Why n_jobs=2 Hurts Your Logistic Regression Performance on MNIST

Great question! Let's break down what's happening here and how to fix it—this ties into some easy-to-miss details about scikit-learn's LogisticRegression behavior.

1. `n_jobs` doesn't help (and can harm) your current solver/strategy

When you switched to solver='lbfgs', scikit-learn automatically uses the multinomial multi-class strategy (since multi_class='auto' defaults to this for non-liblinear solvers). The multinomial approach optimizes a single loss function across all 10 MNIST classes—it can't be split into independent sub-tasks for parallelization.
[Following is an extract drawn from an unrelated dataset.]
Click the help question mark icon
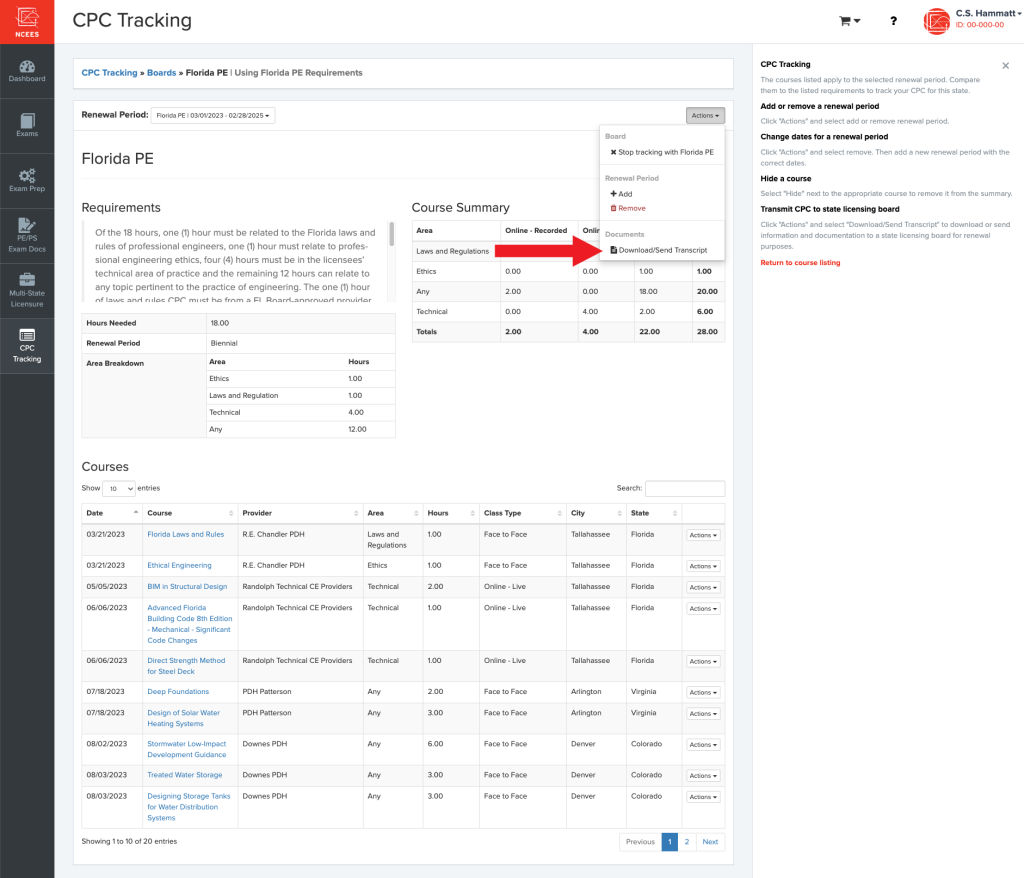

Setting n_jobs=2 here doesn't speed up training at all. Worse, it triggers scikit-learn's joblib parallel framework unnecessarily, adding overhead like process scheduling and data copying that can disrupt the lbfgs solver's convergence. This can lead the model to settle on a worse local minimum, hence the drop in performance.

2. You might have accidentally switched to `ovr` mode

If you modified multi_class='ovr' (one-vs-rest) when setting n_jobs=2, that's another likely culprit. In ovr mode, n_jobs does parallelize training by spinning up separate models for each "class vs all others" task, but MNIST's class balance makes this strategy far less effective than multinomial. Each binary model trains on highly imbalanced data (e.g., 10% "digit 0" vs 90% "not 0"), leading to weaker individual models and worse overall accuracy.

Fixes to Get Your Model Back on Track

Let's resolve this quickly:

Explicitly lock in the multinomial strategy: This ensures you're using the same setup that worked well initially. Since parallelism doesn't help here, set n_jobs=1 (or omit it entirely). Your code would look like:
```
from sklearn.linear_model import LogisticRegression
model = LogisticRegression(solver='lbfgs', multi_class='multinomial', max_iter=1000)
```
Adjust resources if you insist on parallel training: If you want to use n_jobs, switch to multi_class='ovr' and use a GCE instance with enough physical cores (e.g., n1-standard-2 with 2 vCPUs). Just note this strategy may never match the multinomial mode's performance on MNIST.
Increase iteration limits: If convergence was disrupted by parallel overhead, bumping max_iter to 500 or 1000 gives the solver more time to find a strong minimum, even with minor overhead.